The first place to ask is your State Health Department. We have included links for Health Department Offices in most states. Click on your state in the "Resource Links" section. In most cases, you must contact the office in person to initiate a request for an application. If you are using the web, look for specific links to agencies that deal with children with severe disabilities and chronic health issues. You MUST contact your local office to learn what the coverage polices are for you state.

State High-Risk Pool

What is a High-Risk Pool? High-Risk pools are state-run programs that sell health insurance to a small group of people who have been turned away by insurance companies for several reasons. Generally these are companies that offer very limited or highly expensive policies or preclude pre-existing health conditions.

Currently 30 states have established High-Risk Pool policies available to "uninsurable" residents in that state. High-risk pools policies generally offer coverage benefits similar to those available through private companies. Even so, in some states, high-risk pool benefits are limited and often will impose a waiting period of 6-12 months on coverage of pre-existing conditions. Some high-risk pools will waive the pre-existing condition exclusion period if you have prior coverage although this will vary by state and by policy purchased.

Be aware that some states may impose enrollment caps or have waiting lists due to availability of state funding.

Private/Nonprofit Programs

Don't be afraid to ask for help. Many medical facilities and agencies will work with parents. Many nonprofit hospitals are required to provide financial assistance because of their mission and to maintain tax exempt status. Many Children's Hospitals, especially, have charitable programs but you'll need to ask if financial assistance programs are available. Some programs may be available long term and others may be "one time only". This is decided on a case-by-case basis. Be sure to contact the billing office and ask to speak to a financial counselor or a patient advocate, if they have one. Be sure to request an application for financial assistance and apply.

It is best to contact the hospital billing office about possible assistance programs BEFORE making a visit or an appointment, if at all possible.

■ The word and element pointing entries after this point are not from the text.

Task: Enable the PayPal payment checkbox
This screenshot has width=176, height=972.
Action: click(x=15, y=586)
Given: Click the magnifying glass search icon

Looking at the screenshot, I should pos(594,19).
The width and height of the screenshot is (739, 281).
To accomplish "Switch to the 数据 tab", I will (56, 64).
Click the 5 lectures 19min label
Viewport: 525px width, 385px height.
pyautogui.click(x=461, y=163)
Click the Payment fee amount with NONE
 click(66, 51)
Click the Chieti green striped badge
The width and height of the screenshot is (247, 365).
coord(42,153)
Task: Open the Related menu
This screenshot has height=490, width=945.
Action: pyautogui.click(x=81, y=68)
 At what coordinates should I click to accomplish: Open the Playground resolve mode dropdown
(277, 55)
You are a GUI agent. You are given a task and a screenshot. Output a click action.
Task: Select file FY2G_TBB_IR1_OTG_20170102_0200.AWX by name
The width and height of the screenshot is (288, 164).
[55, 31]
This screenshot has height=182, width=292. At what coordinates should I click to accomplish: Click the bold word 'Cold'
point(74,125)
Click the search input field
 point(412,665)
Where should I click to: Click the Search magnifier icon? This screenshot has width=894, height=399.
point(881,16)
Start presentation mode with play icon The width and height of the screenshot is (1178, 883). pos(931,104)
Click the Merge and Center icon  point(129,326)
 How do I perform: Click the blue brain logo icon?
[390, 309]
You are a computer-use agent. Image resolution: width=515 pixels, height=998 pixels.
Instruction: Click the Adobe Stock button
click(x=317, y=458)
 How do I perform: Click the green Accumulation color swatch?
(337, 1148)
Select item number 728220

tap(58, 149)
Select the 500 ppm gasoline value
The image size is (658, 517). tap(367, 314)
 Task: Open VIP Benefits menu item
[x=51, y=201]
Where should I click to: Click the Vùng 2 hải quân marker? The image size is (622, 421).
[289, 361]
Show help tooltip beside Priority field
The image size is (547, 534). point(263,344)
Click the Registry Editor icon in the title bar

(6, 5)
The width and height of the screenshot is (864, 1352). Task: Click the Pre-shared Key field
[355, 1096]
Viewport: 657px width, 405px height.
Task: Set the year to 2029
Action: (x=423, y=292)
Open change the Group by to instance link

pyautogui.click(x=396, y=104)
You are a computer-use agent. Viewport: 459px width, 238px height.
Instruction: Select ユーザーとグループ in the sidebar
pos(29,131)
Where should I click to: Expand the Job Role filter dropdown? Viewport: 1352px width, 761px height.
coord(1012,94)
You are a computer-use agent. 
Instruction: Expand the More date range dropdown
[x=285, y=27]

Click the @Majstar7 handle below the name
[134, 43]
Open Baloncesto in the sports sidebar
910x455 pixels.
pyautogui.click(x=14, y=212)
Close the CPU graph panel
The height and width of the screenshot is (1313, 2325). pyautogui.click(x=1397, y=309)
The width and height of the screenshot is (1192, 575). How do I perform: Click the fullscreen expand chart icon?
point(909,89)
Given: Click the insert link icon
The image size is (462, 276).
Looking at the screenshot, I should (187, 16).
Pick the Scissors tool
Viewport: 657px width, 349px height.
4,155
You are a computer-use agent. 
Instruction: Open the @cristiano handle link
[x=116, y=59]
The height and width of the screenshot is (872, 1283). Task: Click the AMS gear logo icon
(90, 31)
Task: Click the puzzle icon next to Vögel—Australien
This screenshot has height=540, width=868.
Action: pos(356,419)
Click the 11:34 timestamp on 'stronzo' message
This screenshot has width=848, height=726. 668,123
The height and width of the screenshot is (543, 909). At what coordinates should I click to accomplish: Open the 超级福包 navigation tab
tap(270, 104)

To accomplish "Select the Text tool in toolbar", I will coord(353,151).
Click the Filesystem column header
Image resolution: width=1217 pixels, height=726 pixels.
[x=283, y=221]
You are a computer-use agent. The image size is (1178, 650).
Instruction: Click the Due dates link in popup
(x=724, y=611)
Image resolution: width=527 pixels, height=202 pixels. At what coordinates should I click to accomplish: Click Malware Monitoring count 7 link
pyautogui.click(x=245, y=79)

If you cannot make prior arrangements be sure to contact the billing office before you leave! It is important you make an effort to pay any bills you may acquire.

(Attention families in Idaho, Utah and Wyoming- If you have received treatment through an Intermountain Health Care (IHC) hospital or clinic you may contact the local billing office and request information and assistance forms. At Primary Children's Medical Center the program is called "Primary Assistance" (known locally as "Pennies by the Inch"). Primary assistance programs are available at all IHC Hospitals and clinics in the Intermountain West. Some programs may be available long term and others may be one time only. This is decided on a case-by-case basis. Be sure to ask for an application and apply.)

Shriner's Hospitals for Children are also excellent resources for those children needing orthopedic care and equipment relating to those conditions. To find the Shriner's Hospital in your Region click http://www.shrinershq.org

Low Cost Community Health Clinics

Another option for parents with children with chronic or special health care needs. These clinics offer health services generally on a sliding-scale fee basis but also accept some insurance programs as well. You'll need to check with your local Health Department for clinics available in your area.